Tuesday, July 19, 2016

Wilbo Contemplates the Elusive Nature of True Michigan Cherry Pie, and Shows Gratitude for All the Free in His Life.

I arrived after the tolling of Noon at the Farmer's Market. With hope, I made a beeline to the woman who sells fresh apple pie by the slice. Her husband and she call their business "The Cake Flour Bakery". Alas, she had sold all of her slices at two dollars the slice. I had given her two dollars to hold back a slice for me for most of July. Alas again, I failed to pay in advance on Saturday, when I missed the market entirely. She smiled. She asked, "Do you like cherries"? "Well, yes, and cherries are in season". She smiled again, "I bought a flat of cherries from Dave England the Pumpkin Man Saturday, and I made cherry pie to sell by the slice". I looked hopefully at her plug in fridge, wondering if she were about to produce a slice. I imagined her in the kitchen, slicing and pitting cherries and making her own cherry filling. "I'll have more cherry pie next time I am at market". "I can't wait", I smiled. I walked away and soon I had three regrets. First, she has brought baked goods Wednesday to the flea market. So tomorrow she's bringing cherry pie to the market? I only have to wait until tomorrow? I didn't clarify that point. Second, I didn't force two dollars on her to hold back a slice. She puts the slice away in a brown paper bag with a napkin rolled around a knife and fork. Tucks the package away in the fridge. Third, I failed to verify what variety of cherries she had purchased from Dave. Dave the Pumpkin Man brings the cherries in all their varieties south from Mears.

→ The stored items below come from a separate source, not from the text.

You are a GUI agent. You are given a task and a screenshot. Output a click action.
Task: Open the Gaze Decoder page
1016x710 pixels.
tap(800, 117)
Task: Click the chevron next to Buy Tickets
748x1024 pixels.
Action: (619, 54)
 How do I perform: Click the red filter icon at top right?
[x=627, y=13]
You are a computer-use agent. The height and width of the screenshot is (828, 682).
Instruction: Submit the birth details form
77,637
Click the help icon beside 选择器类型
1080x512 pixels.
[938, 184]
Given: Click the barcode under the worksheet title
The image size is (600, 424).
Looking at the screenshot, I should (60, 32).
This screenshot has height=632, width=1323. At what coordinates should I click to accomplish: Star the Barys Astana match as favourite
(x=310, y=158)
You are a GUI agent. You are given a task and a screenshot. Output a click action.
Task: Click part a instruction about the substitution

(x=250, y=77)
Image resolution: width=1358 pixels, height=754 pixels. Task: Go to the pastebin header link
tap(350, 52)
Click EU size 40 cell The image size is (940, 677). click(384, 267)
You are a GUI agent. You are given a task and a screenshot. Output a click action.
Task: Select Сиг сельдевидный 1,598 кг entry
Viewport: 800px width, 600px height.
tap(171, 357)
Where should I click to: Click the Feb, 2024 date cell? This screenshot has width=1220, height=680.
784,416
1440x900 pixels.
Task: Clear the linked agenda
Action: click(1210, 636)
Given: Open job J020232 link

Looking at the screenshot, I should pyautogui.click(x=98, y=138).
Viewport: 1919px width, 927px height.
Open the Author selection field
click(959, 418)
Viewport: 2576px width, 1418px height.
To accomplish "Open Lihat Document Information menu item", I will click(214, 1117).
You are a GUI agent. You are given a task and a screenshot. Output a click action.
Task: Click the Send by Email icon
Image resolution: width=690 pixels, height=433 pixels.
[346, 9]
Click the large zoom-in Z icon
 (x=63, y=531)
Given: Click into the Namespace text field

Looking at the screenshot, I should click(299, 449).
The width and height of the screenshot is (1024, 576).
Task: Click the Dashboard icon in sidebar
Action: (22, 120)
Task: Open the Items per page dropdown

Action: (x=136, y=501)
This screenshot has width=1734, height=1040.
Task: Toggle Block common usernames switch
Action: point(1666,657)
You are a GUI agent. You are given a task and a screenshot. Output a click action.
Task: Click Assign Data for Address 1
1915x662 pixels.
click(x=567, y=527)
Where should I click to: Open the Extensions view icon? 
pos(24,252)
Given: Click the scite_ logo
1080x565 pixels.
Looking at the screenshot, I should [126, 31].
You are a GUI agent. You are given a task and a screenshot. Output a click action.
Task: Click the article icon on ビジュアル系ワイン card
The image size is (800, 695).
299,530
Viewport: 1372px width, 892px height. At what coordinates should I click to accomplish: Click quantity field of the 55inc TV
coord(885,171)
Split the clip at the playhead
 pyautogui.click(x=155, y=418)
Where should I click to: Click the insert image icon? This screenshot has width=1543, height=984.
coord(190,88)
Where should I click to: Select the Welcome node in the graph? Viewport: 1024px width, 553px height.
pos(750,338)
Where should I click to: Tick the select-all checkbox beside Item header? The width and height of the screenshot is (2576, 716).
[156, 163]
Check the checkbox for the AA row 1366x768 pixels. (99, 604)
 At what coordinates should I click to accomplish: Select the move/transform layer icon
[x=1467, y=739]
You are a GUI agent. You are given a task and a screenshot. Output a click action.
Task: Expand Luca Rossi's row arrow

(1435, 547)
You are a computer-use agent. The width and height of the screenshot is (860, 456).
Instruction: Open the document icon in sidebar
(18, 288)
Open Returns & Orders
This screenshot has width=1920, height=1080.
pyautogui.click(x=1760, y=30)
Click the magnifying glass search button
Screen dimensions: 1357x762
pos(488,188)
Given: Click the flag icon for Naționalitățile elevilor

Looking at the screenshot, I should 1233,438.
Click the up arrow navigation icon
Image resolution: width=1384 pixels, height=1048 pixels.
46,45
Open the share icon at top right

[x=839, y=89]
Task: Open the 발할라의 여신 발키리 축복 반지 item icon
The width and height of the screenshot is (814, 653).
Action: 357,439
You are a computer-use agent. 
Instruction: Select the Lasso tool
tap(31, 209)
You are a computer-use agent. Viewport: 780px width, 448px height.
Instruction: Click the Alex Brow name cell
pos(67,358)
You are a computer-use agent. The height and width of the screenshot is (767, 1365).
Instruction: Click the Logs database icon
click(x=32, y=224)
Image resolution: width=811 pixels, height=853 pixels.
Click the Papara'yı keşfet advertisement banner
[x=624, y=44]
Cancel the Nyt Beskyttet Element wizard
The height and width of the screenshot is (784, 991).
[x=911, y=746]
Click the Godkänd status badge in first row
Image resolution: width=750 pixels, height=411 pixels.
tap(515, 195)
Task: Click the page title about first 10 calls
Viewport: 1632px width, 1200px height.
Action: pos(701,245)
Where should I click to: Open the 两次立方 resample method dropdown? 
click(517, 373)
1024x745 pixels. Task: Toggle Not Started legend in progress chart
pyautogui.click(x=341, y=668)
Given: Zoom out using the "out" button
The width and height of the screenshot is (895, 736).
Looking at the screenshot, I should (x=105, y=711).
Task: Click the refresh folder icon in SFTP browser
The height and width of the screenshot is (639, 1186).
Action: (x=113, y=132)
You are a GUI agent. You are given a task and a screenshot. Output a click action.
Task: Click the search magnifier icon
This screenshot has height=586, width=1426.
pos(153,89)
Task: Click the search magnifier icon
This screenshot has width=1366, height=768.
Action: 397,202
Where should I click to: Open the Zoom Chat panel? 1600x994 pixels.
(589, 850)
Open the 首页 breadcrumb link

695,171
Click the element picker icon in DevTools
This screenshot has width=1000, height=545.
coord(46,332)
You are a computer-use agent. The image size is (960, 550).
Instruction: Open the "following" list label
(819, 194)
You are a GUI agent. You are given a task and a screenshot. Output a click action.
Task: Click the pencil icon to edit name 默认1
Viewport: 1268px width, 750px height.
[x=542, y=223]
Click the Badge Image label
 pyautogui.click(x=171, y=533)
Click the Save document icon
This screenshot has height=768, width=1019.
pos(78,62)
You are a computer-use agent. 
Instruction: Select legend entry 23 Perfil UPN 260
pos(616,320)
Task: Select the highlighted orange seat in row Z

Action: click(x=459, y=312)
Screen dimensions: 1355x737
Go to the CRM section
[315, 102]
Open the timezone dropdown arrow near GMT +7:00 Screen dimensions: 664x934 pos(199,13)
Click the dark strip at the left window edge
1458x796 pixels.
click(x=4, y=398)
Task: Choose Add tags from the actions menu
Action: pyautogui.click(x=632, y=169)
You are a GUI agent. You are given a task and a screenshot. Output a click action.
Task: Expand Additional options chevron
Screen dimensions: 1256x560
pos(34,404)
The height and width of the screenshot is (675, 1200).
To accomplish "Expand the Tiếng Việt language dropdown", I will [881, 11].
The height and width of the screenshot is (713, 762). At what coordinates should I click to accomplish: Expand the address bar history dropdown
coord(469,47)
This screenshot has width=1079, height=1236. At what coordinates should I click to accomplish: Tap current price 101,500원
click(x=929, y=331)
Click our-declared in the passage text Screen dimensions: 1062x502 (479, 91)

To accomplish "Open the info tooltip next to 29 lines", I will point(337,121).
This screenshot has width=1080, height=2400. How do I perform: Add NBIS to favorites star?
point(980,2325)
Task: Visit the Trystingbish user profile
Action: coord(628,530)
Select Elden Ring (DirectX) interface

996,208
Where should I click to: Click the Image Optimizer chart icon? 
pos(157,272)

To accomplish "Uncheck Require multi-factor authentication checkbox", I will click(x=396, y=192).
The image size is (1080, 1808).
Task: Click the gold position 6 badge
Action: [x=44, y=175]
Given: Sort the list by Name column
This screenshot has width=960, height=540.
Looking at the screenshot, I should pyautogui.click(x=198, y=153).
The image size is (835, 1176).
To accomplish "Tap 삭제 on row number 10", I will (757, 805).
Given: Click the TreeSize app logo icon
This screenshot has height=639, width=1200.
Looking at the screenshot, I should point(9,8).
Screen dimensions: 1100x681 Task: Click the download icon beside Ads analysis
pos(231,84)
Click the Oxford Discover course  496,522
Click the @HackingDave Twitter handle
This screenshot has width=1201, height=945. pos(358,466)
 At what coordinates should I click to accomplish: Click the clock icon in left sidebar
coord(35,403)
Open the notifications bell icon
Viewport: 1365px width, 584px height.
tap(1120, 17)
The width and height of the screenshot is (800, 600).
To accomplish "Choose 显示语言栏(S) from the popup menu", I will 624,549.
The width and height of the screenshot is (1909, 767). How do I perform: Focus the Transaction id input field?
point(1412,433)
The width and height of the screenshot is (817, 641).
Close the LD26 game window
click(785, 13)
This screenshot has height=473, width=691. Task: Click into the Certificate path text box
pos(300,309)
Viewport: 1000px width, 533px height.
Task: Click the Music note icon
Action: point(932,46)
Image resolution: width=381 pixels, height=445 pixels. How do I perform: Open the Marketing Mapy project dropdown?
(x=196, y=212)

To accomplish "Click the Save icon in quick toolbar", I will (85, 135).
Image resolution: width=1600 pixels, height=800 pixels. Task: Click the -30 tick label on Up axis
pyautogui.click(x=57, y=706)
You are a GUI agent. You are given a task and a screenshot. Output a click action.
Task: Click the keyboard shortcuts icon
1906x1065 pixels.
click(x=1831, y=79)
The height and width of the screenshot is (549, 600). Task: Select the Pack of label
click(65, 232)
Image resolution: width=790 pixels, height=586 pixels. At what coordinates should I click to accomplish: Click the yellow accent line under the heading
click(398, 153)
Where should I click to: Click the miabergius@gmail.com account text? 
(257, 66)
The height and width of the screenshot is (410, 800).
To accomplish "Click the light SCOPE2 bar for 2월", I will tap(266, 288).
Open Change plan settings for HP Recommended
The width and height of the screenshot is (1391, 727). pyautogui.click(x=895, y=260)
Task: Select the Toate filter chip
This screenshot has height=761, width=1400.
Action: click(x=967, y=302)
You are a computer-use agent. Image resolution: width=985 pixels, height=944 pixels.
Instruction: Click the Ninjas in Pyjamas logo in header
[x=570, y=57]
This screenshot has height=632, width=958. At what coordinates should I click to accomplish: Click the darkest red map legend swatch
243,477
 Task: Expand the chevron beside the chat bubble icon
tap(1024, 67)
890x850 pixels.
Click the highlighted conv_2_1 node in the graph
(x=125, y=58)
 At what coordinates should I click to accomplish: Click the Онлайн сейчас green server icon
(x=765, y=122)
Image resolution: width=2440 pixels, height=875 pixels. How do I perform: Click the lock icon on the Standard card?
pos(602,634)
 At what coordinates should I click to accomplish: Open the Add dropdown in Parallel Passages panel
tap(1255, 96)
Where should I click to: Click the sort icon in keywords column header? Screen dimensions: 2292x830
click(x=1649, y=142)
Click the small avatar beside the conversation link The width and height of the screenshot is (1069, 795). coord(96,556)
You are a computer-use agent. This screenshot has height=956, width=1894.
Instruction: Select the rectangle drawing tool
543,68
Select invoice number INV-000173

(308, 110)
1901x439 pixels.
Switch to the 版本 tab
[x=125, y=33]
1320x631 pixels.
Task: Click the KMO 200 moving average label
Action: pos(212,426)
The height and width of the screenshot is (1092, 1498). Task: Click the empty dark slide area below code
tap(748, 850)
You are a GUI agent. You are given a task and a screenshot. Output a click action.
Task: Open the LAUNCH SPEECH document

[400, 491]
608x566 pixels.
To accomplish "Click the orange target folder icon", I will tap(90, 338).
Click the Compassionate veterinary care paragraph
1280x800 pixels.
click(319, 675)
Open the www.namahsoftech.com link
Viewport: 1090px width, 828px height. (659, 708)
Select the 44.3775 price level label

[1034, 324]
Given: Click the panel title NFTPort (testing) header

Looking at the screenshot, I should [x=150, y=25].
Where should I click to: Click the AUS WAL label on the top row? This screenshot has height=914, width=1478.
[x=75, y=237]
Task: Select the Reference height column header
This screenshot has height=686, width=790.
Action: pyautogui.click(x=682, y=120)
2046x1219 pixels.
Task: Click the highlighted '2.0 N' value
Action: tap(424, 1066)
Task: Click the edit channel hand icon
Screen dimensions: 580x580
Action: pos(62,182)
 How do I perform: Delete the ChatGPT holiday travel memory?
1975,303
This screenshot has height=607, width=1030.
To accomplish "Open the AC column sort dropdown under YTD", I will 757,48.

At most, I just have to wait until Thursday, the next market day just for farmers. I'm making a mental note to go to the market earlier.

I saw Dave putting away empty boxes in his van. I said to his partner, "I have a question for Dave". "Well, holler at him"! "Dave, what kind of cherries did you sell the Cake Flour lady for her pies"? He nodded at the pints in front of me, red cherries as red as a Chevrolet Corvette. "I sold her a flat of Montmorency Cherries. Those a good pie cherries, a little on the sour side". "Thanks Dave! Keep pushing the stone fruit". The two farmers laughed, yet I think they were laughing with me, not at me.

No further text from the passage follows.